Smithsonian American Women's History Museum
- Established: December 27, 2020
- Type: History Museum
- Founder: U.S. Congress
- Directors: Elizabeth Babcock, PhD
- Chairperson: Jane Abraham Penny Pritzker
- Website: womenshistory.si.edu

= Smithsonian American Women's History Museum =

Planned museum

The Smithsonian American Women's History Museum is a proposed Smithsonian Institution museum dedicated to women's history, to be located in Washington, DC. The museum was established by Congress in 2020. Development of the museum is expected to take at least ten years.

== History ==
The museum was established by Congress as part of the Consolidated Appropriations Act, 2021, which became law on December 27, 2020. Lisa Sasaki was appointed as the museum's first interim director in March 2021. Elizabeth C. Babcock was publicly named the museum's director in March 2024 and assumed the role in June of the same year. On August 6, 2025, it was announced that Babcock would be stepping down from her role as director of the museum to become President and CEO of the Adler Planetarium.
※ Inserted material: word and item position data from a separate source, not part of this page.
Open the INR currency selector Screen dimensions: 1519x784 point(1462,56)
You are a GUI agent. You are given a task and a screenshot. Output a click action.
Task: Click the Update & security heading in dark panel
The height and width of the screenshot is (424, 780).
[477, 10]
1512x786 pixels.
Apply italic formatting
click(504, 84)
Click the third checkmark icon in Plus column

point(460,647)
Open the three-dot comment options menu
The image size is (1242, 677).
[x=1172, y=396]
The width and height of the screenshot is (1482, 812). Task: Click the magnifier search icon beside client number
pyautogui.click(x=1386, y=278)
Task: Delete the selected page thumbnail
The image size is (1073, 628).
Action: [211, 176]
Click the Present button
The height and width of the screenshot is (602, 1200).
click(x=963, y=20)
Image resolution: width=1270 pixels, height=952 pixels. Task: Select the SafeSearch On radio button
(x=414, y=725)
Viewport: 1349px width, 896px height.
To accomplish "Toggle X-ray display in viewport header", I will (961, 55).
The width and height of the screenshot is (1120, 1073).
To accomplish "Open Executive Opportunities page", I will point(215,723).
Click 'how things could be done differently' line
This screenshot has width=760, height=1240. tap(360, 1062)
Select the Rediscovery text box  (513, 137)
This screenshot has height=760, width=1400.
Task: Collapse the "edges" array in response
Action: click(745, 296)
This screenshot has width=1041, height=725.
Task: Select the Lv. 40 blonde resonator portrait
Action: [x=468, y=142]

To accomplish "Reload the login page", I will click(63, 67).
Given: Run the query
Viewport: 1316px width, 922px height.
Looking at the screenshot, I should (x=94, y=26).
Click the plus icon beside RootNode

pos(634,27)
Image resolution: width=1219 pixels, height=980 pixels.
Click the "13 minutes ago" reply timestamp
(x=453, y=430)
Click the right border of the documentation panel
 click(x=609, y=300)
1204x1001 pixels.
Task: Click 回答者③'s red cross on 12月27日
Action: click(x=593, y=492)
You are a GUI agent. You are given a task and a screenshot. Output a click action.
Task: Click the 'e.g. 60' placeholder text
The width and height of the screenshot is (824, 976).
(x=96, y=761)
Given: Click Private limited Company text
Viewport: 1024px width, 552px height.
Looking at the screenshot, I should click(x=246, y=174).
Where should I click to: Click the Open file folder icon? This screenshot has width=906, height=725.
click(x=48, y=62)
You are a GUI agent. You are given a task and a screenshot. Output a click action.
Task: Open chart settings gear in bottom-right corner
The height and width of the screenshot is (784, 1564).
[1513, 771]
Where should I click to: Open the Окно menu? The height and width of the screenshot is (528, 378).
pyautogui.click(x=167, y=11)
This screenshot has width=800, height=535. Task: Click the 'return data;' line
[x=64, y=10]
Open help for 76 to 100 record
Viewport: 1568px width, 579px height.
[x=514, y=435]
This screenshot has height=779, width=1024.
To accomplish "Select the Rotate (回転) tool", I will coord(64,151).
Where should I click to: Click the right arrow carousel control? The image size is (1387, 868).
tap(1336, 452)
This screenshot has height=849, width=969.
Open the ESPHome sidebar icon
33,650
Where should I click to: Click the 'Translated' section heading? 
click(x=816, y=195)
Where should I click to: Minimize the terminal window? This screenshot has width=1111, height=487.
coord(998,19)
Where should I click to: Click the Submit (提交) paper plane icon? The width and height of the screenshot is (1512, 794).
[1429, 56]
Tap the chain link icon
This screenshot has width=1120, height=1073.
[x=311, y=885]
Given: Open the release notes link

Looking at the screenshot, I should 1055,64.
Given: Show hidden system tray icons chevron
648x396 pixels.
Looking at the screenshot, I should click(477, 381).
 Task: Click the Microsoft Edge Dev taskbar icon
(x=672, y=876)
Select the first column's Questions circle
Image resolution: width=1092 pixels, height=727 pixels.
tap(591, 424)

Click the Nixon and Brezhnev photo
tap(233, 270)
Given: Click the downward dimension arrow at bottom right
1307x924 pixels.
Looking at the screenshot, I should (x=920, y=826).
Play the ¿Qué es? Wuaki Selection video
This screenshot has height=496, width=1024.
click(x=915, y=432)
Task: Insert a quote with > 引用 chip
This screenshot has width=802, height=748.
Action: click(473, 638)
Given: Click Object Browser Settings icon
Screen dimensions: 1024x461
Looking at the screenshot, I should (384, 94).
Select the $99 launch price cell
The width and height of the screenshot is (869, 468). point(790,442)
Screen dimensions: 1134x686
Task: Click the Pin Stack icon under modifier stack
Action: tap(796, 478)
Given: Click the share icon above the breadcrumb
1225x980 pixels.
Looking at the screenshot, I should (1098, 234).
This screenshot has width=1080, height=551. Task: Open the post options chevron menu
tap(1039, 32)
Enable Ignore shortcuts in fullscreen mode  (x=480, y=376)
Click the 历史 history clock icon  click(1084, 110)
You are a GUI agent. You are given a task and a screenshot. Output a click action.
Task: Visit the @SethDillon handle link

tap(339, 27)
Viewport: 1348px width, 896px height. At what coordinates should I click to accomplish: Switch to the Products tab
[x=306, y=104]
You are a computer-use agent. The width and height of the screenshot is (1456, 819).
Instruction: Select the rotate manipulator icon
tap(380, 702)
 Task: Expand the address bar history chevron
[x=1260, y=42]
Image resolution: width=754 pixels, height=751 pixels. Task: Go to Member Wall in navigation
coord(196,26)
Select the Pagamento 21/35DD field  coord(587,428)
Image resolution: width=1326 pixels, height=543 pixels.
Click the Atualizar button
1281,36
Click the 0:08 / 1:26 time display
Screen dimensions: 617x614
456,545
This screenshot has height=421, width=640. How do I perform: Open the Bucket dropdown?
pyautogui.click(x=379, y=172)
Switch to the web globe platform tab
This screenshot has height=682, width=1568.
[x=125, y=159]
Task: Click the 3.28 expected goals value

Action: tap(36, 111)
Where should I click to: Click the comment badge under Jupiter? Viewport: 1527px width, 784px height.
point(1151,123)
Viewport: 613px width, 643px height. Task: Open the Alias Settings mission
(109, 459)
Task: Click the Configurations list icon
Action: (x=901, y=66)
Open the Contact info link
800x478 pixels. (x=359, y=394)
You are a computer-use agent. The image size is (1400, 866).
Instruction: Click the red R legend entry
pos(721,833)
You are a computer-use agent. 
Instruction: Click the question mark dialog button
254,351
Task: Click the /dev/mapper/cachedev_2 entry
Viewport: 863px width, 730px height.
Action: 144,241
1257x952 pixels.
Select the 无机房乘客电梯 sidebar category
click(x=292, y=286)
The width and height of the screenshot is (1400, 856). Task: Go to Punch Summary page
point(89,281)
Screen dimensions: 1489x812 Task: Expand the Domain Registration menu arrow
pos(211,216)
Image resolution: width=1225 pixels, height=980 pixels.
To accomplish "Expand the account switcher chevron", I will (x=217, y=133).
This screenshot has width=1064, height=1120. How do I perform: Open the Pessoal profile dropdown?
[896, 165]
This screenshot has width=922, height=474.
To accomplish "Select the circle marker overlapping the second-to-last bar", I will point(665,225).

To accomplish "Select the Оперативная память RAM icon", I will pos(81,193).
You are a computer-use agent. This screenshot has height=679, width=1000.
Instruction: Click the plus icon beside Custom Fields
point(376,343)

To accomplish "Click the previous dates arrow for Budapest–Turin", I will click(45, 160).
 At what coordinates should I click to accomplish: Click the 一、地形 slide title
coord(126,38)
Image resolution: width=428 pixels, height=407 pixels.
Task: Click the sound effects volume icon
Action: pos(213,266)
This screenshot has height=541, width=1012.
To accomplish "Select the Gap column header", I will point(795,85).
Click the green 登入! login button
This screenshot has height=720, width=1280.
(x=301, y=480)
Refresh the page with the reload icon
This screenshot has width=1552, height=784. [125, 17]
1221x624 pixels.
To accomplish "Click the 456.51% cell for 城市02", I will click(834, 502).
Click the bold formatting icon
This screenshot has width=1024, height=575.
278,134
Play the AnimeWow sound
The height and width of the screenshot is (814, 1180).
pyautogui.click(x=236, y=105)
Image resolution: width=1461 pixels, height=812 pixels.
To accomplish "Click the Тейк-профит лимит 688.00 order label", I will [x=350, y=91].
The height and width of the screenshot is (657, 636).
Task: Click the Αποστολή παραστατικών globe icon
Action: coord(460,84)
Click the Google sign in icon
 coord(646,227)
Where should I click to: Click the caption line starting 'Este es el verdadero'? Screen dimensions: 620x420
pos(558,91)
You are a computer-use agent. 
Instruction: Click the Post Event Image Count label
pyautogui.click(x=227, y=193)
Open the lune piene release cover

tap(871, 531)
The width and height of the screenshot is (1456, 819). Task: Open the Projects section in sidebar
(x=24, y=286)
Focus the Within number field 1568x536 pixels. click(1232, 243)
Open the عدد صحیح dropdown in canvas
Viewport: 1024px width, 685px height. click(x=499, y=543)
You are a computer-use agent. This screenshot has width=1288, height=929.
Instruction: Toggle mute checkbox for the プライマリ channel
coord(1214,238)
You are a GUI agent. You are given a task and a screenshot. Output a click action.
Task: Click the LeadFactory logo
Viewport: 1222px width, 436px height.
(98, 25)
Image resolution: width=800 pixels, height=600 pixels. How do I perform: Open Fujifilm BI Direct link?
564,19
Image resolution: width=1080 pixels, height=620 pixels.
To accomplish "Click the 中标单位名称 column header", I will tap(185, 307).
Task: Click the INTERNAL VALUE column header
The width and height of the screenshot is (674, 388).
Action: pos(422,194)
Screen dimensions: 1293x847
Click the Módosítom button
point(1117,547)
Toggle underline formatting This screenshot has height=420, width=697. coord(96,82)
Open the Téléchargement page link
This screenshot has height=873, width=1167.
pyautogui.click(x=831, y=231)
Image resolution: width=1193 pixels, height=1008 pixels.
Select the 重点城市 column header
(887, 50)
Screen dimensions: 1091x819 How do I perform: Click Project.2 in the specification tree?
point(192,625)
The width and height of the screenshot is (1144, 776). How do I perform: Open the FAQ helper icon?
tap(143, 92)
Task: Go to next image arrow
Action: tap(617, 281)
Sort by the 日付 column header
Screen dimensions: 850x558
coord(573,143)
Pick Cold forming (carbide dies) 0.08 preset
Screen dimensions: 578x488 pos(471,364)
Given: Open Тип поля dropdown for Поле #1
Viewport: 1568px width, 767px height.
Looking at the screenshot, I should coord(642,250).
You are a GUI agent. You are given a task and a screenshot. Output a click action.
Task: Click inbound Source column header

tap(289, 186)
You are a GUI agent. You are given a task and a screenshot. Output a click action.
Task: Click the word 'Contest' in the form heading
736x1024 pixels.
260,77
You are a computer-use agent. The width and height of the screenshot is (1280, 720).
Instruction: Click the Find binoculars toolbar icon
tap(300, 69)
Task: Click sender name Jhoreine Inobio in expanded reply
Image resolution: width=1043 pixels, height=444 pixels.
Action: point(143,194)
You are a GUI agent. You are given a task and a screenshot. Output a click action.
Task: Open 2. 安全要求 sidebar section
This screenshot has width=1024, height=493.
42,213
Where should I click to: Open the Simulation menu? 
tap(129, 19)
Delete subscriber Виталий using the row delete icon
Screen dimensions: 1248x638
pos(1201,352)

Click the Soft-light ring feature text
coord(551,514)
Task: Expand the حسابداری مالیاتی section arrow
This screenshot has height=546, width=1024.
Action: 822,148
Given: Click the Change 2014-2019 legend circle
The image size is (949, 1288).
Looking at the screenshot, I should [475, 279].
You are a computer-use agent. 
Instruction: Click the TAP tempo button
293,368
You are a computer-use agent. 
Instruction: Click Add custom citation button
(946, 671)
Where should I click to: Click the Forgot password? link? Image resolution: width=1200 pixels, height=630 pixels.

In August 2021, the Smithsonian Board of Regents established an advisory council for the planning, design, fundraising, and development of the museum. Founding members of the council include Secretary of the Smithsonian Lonnie Bunch, fashion designer Tory Burch, actress Lynda Carter, and tennis champion Billie Jean King.

On March 27, 2025, President Donald Trump issued an executive order focused on making changes to the Smithsonian Institution and singling out the Smithsonian American Women's History Museum along with the National Museum of African American History and Culture and the American Art Museum for "divisive narratives that distort our shared history", threatening to withhold future funding for "exhibits or programs that degrade shared American values" or "divide Americans based on race." This included a ban on certain topics regarding gender and race, as well the existence and history of trans women, explicitly prohibiting the American Women's History Museum from recognizing trans women "in any respect".

== Activities ==
The museum holds Wikipedia Edit-a-thons to expand the coverage of women's history, offering editing training with the help of Wikimedia DC.